• Assignment:
Working from the line that contains "Viewport: 2576px width, 1440px height." down to the last line below, repeat each line exactly.

Source data:
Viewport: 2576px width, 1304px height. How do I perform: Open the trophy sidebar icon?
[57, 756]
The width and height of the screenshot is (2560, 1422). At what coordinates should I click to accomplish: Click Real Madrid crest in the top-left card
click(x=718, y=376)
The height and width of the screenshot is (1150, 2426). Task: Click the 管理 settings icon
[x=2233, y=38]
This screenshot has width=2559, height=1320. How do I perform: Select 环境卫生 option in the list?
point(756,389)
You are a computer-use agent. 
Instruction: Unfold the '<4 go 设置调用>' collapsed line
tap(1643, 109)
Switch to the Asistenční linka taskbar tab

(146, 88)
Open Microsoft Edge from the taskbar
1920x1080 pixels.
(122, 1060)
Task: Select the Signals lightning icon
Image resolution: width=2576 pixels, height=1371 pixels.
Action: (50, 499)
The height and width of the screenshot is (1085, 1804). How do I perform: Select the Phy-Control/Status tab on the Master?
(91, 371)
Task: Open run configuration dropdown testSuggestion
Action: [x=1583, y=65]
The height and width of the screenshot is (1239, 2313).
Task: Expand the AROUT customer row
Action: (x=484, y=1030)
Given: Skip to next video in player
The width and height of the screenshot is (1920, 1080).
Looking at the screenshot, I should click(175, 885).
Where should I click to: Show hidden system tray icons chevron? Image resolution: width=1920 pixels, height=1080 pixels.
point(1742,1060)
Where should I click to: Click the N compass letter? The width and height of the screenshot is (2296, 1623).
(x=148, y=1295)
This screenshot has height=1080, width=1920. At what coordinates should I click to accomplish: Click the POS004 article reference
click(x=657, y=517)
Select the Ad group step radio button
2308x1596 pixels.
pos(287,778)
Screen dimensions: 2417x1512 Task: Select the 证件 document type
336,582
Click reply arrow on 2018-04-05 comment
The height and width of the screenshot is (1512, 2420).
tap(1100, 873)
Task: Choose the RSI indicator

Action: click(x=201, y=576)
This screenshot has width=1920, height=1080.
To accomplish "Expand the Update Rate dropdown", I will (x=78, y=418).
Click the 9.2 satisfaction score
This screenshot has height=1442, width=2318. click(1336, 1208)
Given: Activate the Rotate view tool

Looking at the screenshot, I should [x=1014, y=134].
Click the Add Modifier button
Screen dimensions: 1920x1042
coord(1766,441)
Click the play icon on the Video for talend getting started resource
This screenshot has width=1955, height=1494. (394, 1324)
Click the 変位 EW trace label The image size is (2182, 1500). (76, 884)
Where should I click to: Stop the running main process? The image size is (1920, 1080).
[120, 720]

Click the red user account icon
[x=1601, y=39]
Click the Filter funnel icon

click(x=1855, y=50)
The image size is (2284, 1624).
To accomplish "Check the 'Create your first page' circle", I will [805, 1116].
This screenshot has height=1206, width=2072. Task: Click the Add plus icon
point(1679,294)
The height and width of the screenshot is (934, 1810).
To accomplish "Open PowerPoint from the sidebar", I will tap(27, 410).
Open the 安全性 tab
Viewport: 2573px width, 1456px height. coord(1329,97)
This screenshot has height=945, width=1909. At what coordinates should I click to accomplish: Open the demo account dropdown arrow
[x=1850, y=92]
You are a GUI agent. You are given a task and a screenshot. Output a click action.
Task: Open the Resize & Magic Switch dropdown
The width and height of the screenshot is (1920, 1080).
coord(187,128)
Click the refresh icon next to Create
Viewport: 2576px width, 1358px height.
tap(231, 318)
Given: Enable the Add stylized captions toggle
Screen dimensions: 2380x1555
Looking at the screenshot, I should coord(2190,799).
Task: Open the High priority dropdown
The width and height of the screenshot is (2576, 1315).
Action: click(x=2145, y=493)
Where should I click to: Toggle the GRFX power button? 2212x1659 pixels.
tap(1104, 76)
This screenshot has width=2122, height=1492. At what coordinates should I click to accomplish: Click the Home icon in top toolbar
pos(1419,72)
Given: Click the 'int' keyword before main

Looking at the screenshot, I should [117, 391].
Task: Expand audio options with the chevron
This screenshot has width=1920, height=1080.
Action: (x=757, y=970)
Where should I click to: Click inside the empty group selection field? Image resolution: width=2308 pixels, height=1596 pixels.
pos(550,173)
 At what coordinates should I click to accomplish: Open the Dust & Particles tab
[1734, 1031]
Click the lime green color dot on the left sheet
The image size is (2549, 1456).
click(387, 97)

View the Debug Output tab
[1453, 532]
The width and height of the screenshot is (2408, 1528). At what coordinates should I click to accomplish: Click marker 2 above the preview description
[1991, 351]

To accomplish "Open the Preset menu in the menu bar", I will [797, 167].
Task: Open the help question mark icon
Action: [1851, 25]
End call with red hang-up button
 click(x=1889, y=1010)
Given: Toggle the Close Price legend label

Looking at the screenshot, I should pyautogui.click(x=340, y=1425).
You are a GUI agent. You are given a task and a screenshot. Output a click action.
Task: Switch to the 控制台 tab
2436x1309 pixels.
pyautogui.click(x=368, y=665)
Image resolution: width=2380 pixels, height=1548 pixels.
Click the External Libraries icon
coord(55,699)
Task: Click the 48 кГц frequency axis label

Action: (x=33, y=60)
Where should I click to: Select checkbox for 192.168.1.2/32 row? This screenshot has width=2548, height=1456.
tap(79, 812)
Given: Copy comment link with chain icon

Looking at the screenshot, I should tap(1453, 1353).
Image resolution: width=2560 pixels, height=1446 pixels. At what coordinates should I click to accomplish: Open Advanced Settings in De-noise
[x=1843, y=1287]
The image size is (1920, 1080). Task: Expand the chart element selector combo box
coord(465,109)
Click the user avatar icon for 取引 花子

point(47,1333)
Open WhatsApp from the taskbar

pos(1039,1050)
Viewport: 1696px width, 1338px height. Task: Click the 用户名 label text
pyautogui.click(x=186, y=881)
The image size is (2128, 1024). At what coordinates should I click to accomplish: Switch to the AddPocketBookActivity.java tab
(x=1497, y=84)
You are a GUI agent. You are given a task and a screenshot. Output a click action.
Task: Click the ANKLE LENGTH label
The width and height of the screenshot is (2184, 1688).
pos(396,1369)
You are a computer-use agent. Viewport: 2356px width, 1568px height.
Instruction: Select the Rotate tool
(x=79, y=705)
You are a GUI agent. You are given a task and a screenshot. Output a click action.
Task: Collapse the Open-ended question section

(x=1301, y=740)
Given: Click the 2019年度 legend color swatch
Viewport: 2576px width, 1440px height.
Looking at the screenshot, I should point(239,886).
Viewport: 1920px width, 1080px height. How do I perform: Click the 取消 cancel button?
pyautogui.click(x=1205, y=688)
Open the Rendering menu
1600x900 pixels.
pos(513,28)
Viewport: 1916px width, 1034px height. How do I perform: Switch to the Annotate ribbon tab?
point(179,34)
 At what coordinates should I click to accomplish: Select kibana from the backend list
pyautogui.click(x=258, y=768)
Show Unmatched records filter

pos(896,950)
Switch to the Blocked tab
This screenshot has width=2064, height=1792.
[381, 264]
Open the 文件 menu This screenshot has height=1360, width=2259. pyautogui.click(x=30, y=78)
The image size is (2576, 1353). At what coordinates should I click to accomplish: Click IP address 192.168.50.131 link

• Response area:
Viewport: 2576px width, 1440px height.
Looking at the screenshot, I should point(239,886).
Viewport: 1920px width, 1080px height. How do I perform: Click the 取消 cancel button?
pyautogui.click(x=1205, y=688)
Open the Rendering menu
1600x900 pixels.
pos(513,28)
Viewport: 1916px width, 1034px height. How do I perform: Switch to the Annotate ribbon tab?
point(179,34)
 At what coordinates should I click to accomplish: Select kibana from the backend list
pyautogui.click(x=258, y=768)
Show Unmatched records filter

pos(896,950)
Switch to the Blocked tab
This screenshot has width=2064, height=1792.
[381, 264]
Open the 文件 menu This screenshot has height=1360, width=2259. pyautogui.click(x=30, y=78)
The image size is (2576, 1353). At what coordinates should I click to accomplish: Click IP address 192.168.50.131 link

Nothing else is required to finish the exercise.